Saved entries
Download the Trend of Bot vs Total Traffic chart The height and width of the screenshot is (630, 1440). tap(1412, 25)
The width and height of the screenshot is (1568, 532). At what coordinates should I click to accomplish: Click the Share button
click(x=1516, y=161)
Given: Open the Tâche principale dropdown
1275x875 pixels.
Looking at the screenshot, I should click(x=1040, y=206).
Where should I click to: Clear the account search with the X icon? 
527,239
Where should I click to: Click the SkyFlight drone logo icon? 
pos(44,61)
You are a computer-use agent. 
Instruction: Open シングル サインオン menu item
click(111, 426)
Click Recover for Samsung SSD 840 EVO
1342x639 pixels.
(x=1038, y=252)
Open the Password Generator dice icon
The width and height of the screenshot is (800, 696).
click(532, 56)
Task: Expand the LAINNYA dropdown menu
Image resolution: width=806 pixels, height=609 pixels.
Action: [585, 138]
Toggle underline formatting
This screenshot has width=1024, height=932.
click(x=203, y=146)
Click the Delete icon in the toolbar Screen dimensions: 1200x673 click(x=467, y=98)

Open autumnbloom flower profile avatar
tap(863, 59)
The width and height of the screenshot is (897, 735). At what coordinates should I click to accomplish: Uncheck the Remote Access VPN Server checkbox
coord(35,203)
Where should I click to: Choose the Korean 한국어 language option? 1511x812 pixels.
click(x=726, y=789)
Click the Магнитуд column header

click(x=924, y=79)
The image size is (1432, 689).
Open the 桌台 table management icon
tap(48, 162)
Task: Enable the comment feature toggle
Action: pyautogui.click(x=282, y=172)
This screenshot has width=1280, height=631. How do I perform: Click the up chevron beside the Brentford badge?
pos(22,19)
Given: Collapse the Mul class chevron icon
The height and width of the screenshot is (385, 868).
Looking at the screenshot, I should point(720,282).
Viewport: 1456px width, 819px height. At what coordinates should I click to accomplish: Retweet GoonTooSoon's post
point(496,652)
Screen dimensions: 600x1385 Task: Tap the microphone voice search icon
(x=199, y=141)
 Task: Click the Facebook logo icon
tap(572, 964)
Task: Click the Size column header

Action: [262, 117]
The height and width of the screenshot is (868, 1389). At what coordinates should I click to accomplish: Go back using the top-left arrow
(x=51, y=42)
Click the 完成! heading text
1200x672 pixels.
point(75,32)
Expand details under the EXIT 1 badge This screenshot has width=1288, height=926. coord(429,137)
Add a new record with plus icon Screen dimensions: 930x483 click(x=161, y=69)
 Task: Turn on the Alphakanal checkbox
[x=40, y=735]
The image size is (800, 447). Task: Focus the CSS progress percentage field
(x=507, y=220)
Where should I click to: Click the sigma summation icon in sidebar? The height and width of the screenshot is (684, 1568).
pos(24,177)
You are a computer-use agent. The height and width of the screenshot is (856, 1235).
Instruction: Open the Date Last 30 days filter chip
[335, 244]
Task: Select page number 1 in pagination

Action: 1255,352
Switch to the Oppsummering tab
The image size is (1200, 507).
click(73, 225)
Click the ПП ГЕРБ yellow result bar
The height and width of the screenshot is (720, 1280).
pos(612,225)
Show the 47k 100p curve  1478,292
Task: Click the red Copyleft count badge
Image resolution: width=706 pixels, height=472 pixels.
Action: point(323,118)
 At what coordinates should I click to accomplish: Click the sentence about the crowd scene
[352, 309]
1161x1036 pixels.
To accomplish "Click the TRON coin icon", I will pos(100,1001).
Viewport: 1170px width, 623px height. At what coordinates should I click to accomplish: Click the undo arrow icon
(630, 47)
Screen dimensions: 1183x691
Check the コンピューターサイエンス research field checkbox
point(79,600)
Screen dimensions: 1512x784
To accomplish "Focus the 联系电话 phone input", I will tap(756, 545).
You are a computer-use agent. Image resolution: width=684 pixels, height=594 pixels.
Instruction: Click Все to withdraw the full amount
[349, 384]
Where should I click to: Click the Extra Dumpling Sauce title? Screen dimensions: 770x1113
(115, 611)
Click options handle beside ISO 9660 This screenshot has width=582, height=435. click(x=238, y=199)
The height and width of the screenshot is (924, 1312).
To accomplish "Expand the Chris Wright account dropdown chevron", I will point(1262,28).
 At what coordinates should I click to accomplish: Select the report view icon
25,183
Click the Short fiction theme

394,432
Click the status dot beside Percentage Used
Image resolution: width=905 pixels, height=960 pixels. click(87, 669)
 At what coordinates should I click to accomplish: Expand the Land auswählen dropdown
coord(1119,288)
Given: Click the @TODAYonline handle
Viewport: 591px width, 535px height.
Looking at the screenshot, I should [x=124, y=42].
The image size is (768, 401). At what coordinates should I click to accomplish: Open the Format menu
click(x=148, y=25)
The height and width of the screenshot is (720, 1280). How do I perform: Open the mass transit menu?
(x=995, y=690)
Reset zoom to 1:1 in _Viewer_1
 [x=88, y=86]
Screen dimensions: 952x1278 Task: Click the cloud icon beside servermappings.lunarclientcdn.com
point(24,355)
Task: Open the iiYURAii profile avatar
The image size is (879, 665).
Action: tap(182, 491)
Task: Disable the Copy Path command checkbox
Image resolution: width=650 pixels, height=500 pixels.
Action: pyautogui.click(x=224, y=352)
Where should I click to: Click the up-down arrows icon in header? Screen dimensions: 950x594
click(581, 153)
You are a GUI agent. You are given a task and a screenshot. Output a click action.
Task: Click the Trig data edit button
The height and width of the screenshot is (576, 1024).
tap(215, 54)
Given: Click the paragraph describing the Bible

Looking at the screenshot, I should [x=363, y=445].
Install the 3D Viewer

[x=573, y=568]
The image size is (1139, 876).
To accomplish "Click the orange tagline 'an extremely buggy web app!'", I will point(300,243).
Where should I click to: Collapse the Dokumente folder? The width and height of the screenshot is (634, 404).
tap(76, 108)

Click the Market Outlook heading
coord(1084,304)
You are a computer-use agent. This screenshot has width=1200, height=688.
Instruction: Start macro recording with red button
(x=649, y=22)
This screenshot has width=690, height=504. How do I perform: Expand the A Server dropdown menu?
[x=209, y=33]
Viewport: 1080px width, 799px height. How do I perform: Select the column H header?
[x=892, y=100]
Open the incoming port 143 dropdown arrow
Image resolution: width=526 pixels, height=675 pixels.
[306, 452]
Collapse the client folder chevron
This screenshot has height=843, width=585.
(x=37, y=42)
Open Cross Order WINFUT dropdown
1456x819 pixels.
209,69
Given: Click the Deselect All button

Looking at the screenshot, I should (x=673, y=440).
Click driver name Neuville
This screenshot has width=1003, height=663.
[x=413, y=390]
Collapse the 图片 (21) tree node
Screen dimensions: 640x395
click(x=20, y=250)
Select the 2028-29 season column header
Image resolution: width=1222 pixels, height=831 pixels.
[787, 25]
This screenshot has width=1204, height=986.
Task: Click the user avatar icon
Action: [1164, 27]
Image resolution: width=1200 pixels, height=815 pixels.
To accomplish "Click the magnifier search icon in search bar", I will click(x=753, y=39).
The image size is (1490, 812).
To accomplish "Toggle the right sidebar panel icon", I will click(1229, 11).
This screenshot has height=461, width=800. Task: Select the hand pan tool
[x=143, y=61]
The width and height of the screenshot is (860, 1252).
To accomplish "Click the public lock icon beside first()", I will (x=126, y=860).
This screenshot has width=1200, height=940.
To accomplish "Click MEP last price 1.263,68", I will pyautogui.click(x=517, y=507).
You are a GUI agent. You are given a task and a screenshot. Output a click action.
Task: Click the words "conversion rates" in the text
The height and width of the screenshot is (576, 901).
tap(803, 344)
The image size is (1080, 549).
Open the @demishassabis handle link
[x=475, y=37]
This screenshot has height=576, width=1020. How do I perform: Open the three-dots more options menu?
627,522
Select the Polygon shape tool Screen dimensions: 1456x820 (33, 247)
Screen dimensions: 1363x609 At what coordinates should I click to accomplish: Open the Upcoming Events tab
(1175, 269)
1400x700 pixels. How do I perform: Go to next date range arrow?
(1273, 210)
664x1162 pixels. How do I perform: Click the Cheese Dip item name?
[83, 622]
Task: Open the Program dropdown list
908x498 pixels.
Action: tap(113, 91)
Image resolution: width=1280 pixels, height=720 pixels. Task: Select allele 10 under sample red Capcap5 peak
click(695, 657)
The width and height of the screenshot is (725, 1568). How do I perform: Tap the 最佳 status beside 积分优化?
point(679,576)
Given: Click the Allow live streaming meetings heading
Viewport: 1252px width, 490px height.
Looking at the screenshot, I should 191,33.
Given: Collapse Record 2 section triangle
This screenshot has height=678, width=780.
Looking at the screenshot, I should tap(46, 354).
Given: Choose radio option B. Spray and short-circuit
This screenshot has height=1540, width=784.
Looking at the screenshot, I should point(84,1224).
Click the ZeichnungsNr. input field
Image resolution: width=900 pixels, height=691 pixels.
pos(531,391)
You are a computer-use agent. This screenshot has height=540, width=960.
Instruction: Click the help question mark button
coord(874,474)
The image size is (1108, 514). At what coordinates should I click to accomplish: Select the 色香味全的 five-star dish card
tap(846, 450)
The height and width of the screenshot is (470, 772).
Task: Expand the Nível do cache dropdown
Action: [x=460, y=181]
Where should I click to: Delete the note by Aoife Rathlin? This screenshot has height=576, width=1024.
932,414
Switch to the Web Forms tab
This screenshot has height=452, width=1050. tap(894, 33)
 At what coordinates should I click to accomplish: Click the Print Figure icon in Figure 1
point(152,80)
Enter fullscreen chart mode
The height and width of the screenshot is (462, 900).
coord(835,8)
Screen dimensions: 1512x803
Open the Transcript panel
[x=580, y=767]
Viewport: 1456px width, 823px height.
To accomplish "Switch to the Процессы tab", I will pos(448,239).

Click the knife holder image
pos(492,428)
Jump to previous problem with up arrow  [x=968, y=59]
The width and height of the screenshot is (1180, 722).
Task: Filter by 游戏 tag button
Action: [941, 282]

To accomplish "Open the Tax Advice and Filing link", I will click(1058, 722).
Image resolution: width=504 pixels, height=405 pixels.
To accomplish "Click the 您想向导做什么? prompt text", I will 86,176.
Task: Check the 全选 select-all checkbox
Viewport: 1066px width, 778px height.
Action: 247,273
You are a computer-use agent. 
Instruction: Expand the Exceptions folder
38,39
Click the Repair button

Activity: Show me every line in the data above that includes "input".

Reply to the exercise:
To accomplish "Focus the 联系电话 phone input", I will tap(756, 545).
Click the ZeichnungsNr. input field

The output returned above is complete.